En d’autres termes, l’idéologie de défense des droits des individus - et plus particulièrement du principe d’autonomie, qui en est l’expression la plus vive -, soulève d’importants défis éthiques tant sur le plan de la recherche biomédicale que sur celui de la pratique clinique. Dans ce domaine notamment, cette tendance court le risque, comme le relève Warren Reich, un chercheur du Kennedy Institute of Ethics, de progressivement dévitaliser les liens qui unissent éthique et médecine. En insistant, en effet, sur les fortes tensions qui peuvent exister entre le devoir de respect de la volonté du malade et les possibles excès de la technologie médicale, l’ethos de la bioéthique tend à dévier l’attention du médecin d’une visée éthique essentielle à son art: respecter la dignité du patient au sein d’une relation de confiance en aidant ce dernier à restaurer l’atteinte causée par la maladie à son intégrité et à son autonomie (au sens de l’altération de sa capacité à exercer une maîtrise sur son existence).

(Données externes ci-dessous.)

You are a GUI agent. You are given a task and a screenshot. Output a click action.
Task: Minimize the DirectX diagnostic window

Conclusion et perspectives contemporaines
L’éthique biomédicale s’est développée depuis les années 1960 comme l’ombre portée des avancées biotechnologiques. Poussée par l’urgence de baliser les progrès biomédicaux, elle s’est rivée au présent en suivant les contours de la culture scientifique. Elle a ainsi reproduit la tendance développée par la médecine contemporaine d’envisager l’étude de ses fondements philosophiques, sociologiques et historiques comme étant peu pertinents pour appréhender le présent et éclairer le futur. L’éthique biomédicale contemporaine s’est ainsi imperceptiblement distancée des liens qui l’unissent aux dimensions humanistes de la médecine, sans peut-être réaliser qu’en formulant ses questionnements à partir du moule façonnant les développements bio-médicaux, elle participait activement à cette dissolution.

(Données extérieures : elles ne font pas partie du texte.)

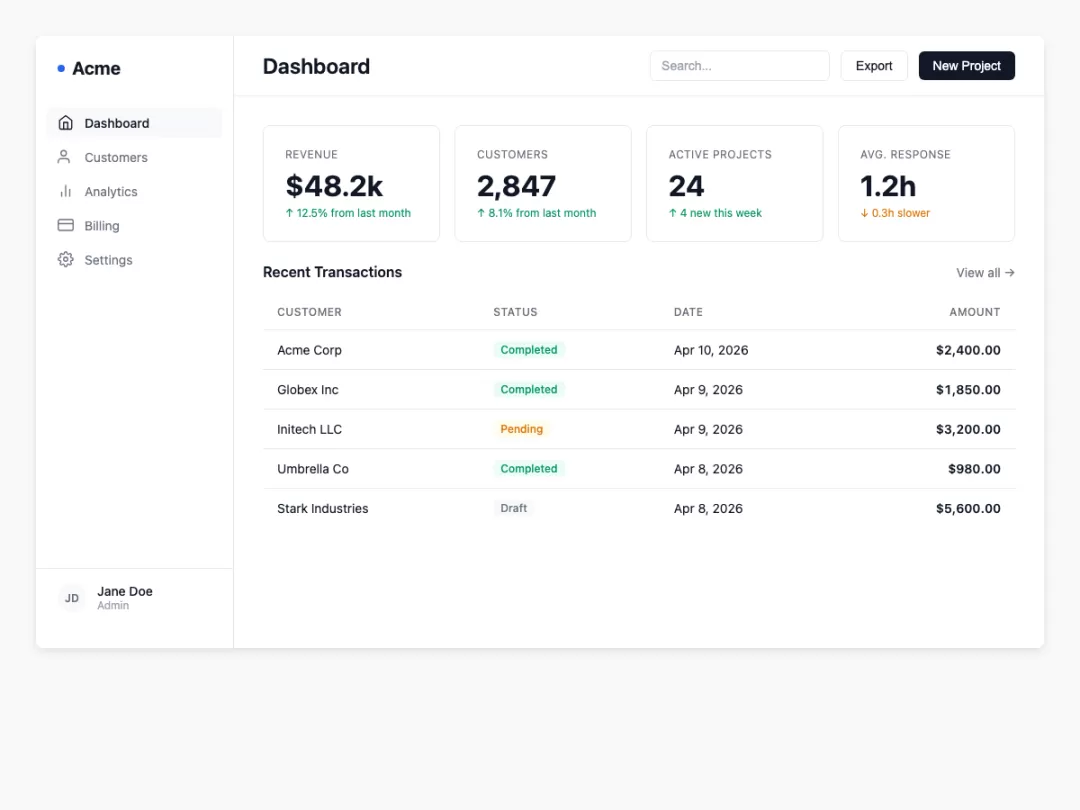Open the View all transactions link
The width and height of the screenshot is (1080, 810).
point(985,273)
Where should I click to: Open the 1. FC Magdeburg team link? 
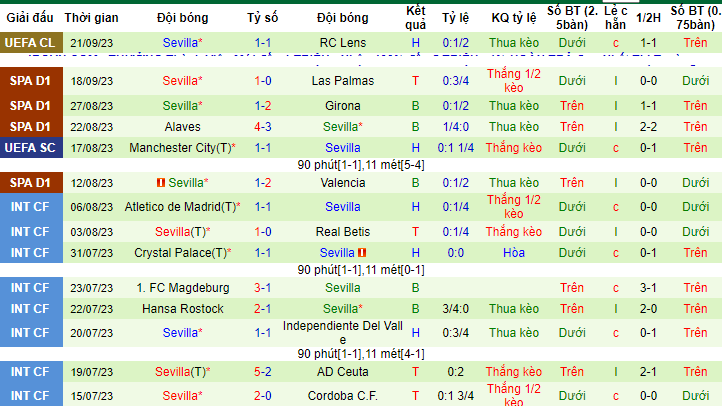point(183,288)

Or, réduire la démarche éthique en médecine à une perspective qui accrédite la dissolution des liens qui unissent éthique et médecine revient à priver la médecine des dimensions critiques que les méthodes philosophiques, sociologiques et historiques peuvent apporter à l’humanisme médical pour construire un avenir porté par la responsabilité qui lui incombe.

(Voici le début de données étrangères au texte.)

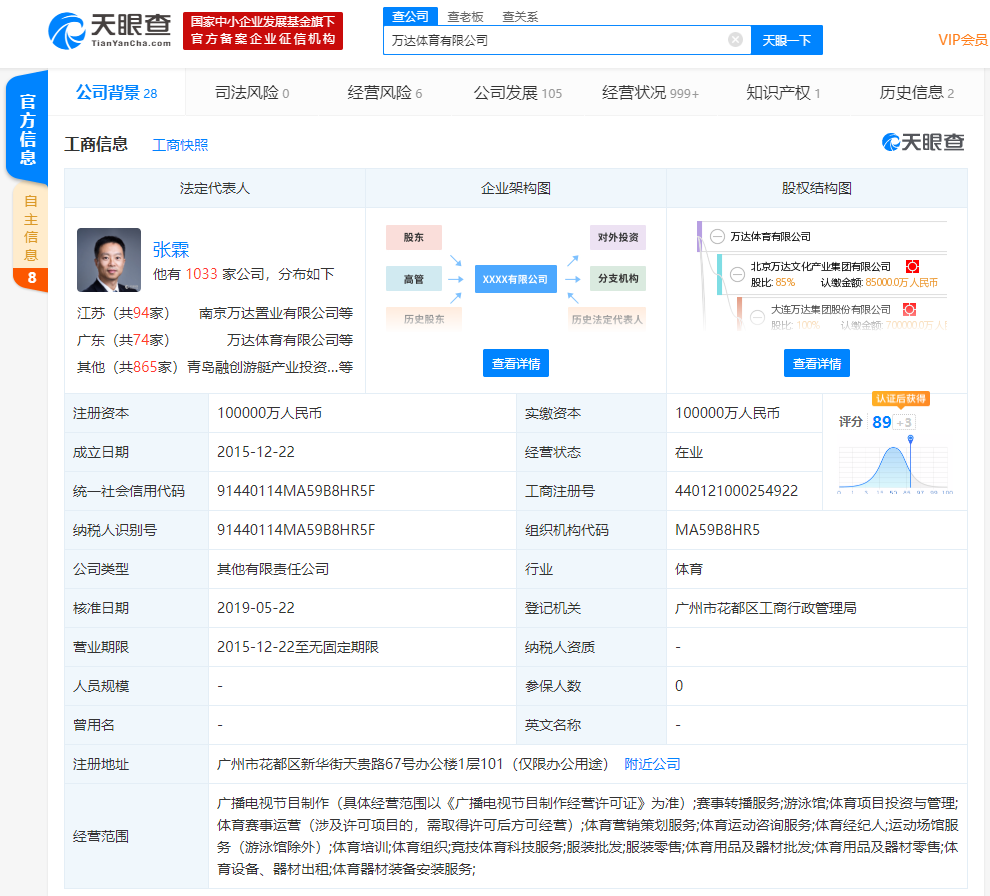Image resolution: width=990 pixels, height=896 pixels.
Task: Open the 经营风险 tab
Action: 384,93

Cette question place à nos yeux la bioéthique contemporaine devant le défi suivant: comment construire aujourd’hui une éthique médicale qui revivifie les liens qui unissent la médecine aux dimensions humanistes du soin? Comment développer une éthique de l’attention et de la réponse qui permette d’entendre et d’écouter à la fois ce que le malade aimerait nous dire et ce que son corps nous laisse entendre?
Pour relever ce défi, il nous paraît indispensable de construire une éthique qui redonne vie à ces liens[ix] en fondant cette dernière sur une anthropologie clinique qui engage la responsabilité du médecin au coeur même de sa pratique.